#### Brano di riferimento:
Fervono in questi giorni le ricerche e le attese nelle scuole medie e superiori rispetto ai nuovi scenari che l’approvazione dei Regolamenti della Scuola Secondaria di II Grado propone per i prossimi anni. È difficile capire ancora come saranno definite tutte le scuole rispetto ai nuovi indirizzi, per ora accolti dalla regione Piemonte ma sotto condizione perché non si conoscono le indicazioni sugli organici e quindi le risorse che si avranno a disposizione (probabilmente ai primi di aprile).
Le pagine web di MIUR, Provincia e Regione offrono alle famiglie e a tutti gli operatori il quadro delle confluenze automatiche, espressione tecnica per definire la nuova veste di ogni istituto dopo l’applicazione dei regolamenti. Si parla di regolamenti perché sono tre, uno per area: Licei, Tecnici e Professionali.
I tre atti legislativi, le loro conseguenze e quindi il nuovo ordinamento delle scuole superiori (aree, settori, indirizzi, opzioni, orari, curricoli e profili di uscita) sono complessi, quantitativamente corposi e richiedono una valutazione analitica approfondita anche per evitare facile conclusioni demagogiche. Di seguito si tenta un’informazione sugli aspetti essenziali:
il regolamento dei Licei suddivide i tipi: Artistico (6 indirizzi), Classico, Linguistico, Musicale e Coreutico, Scientifico, Scienze Applicate e Scienze Umane.
I Tecnici si articolano in due settori - Economico e Tecnologico che a loro volta si articolano rispettivamente in 2 e 9 indirizzi. Stesso discorso vale per i Professionali: due settori – Servizi; Industria e Artigianato - con 4 indirizzi nel primo e 2 nel secondo. Alcuni licei e indirizzi prevedono una particolare specializzazione attraverso una curvatura, detta opzione, degli insegnamenti prevista dall’Ente Locale in fase di stesura del Piano dell’Offerta Formativa Territoriale. Fra Tecnici e Professionali c’è il tentativo di superare le sovrapposizioni oggi esistenti con la distinzione chiara delle due figure professionali in uscita: il diplomato dei Tecnici ha una preparazione più legata alla progettazione e al governo di un ciclo produttivo, il diplomato dei Professionali è orientato alla produzione aziendale. I Professionali, previa intesa con la Regione, potranno continuare con i corsi di qualifica triennale.

#### Dati archiviati:
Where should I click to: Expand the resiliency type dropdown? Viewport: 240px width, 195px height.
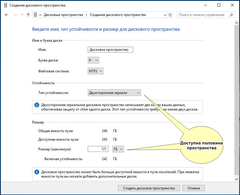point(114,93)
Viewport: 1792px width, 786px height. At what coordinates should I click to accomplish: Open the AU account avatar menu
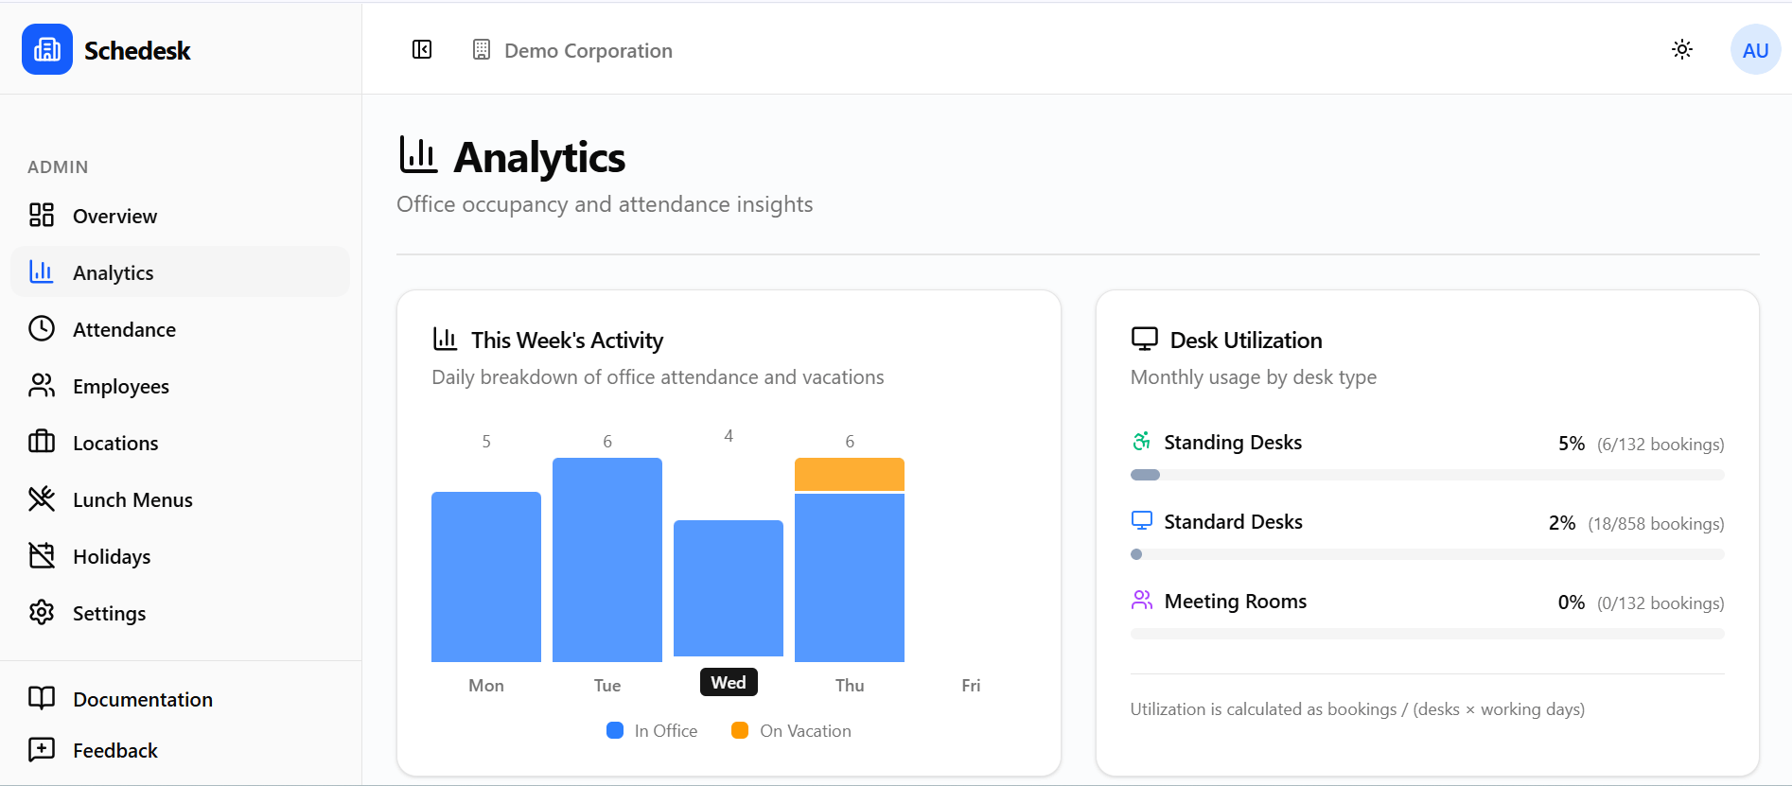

#### Quesito proposto A:
Elenca tutti i tipi di liceo indicati dal brano sulla riforma della scuola superiore.
#### Quesito proposto B:
Secondo il brano sulla riforma della scuola superiore, in quali due settori si articolano i Tecnici?
#### Quesito proposto C:
Riporta fedelmente il passo del brano sulla riforma della scuola superiore che comincia con "Le pagine web" e prosegue fino a "Tecnici e Professionali.".

#### Risposta scritta A:
Artistico, Classico, Linguistico, Musicale e Coreutico, Scientifico, Scienze Applicate, Scienze Umane.

#### Risposta scritta B:
Economico e Tecnologico.

#### Risposta scritta C:
Le pagine web di MIUR, Provincia e Regione offrono alle famiglie e a tutti gli operatori il quadro delle confluenze automatiche, espressione tecnica per definire la nuova veste di ogni istituto dopo l’applicazione dei regolamenti. Si parla di regolamenti perché sono tre, uno per area: Licei, Tecnici e Professionali.